No acumulado em 12 meses, o IPCA está em 6,87%, acima do teto da meta estipulada para este ano e a léguas de distância do seu centro (4,5%), que no Brasil de hoje tornou-se uma miragem.

A inflação dos serviços está em patamar ainda mais elevado, aproximando-se de 9% acumulados em 12 meses. As cotações das commodities, em cujo arrefecimento o BC aposta, também não param de aumentar: segundo a MB Agro, um índice baseado nos preços de soja,
milho,
trigo,
açúcar,
algodão,
café,
aves,
carnes bovina e suína,
feijão e arroz subiu nada menos que 8% em pouco mais de um mês desde a reunião anterior do Copom.

Em quarto lugar, a confiança expressa pelo BC na austeridade fiscal do governo Dilma Rousseff não encontra eco na realidade e na prática da equipe econômica. Ontem, o Orçamento Geral da União para 2012 foi enviado ao Congresso e, ao contrário da profissão de fé manifestada pela Fazenda no início da semana, prevê menor rigor fiscal para o ano que vem.

A meta de superávit primário - R$ 114,2 bilhões - foi fixada em valor menor do que o prometido para este ano - R$ 127,9 bilhões. As despesas crescerão mais que as receitas e também mais do que o PIB.

Os gastos serão afrouxados.
Na contramão do desejável em termos fiscais, os investimentos cairão em 2012.

"O discurso a favor de uma política fiscal mais sólida fez crer que a peça orçamentária seria mais realista e elaborada na perspectiva de contenção das despesas. Não foi", analisa Ribamar Oliveira no (Valor Econômico)

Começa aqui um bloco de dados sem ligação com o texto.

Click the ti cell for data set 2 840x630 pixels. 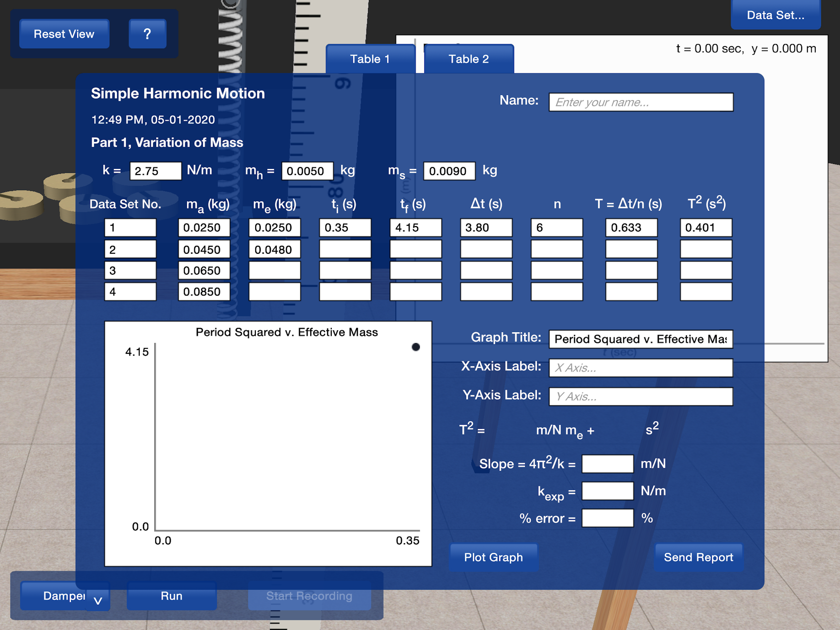345,249
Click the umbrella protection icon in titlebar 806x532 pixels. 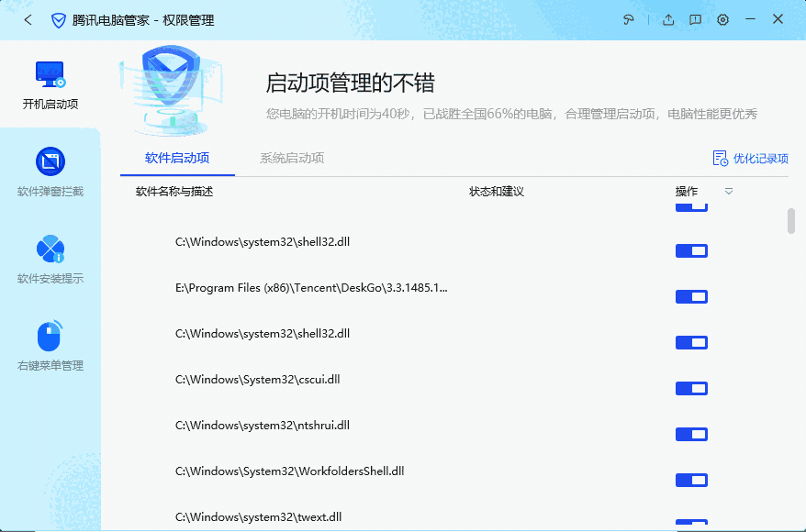(x=628, y=19)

Todos os dados "técnicos" não são, portanto, suficientes para justificar a decisão do BC de cortar a Selic. As edições de hoje dos jornais são unânimes em afirmar que os juros caíram ontem por pressão do Planalto, à qual o Copom cedeu.

"Dilma está convencida de que a inflação vai ceder com o quadro de recessão global e que, por isso, o BC deveria se antecipar. Essa pressão foi fundamental para a mudança de rumo", sustenta O Globo.

A decisão de ontem configura uma ruptura radical, que reduz a previsibilidade da política monetária e aumenta as incertezas. O BC abriu mão de manejar autonomamente seu canhão de contenção da inflação, confiando num cenário impreciso.

Fiou-se em compromissos fiscais que, no mesmo momento em que a deliberação do Copom estava sendo tomada, já eram página virada na vida do governo. Preferiu brincar com o fogo da inflação.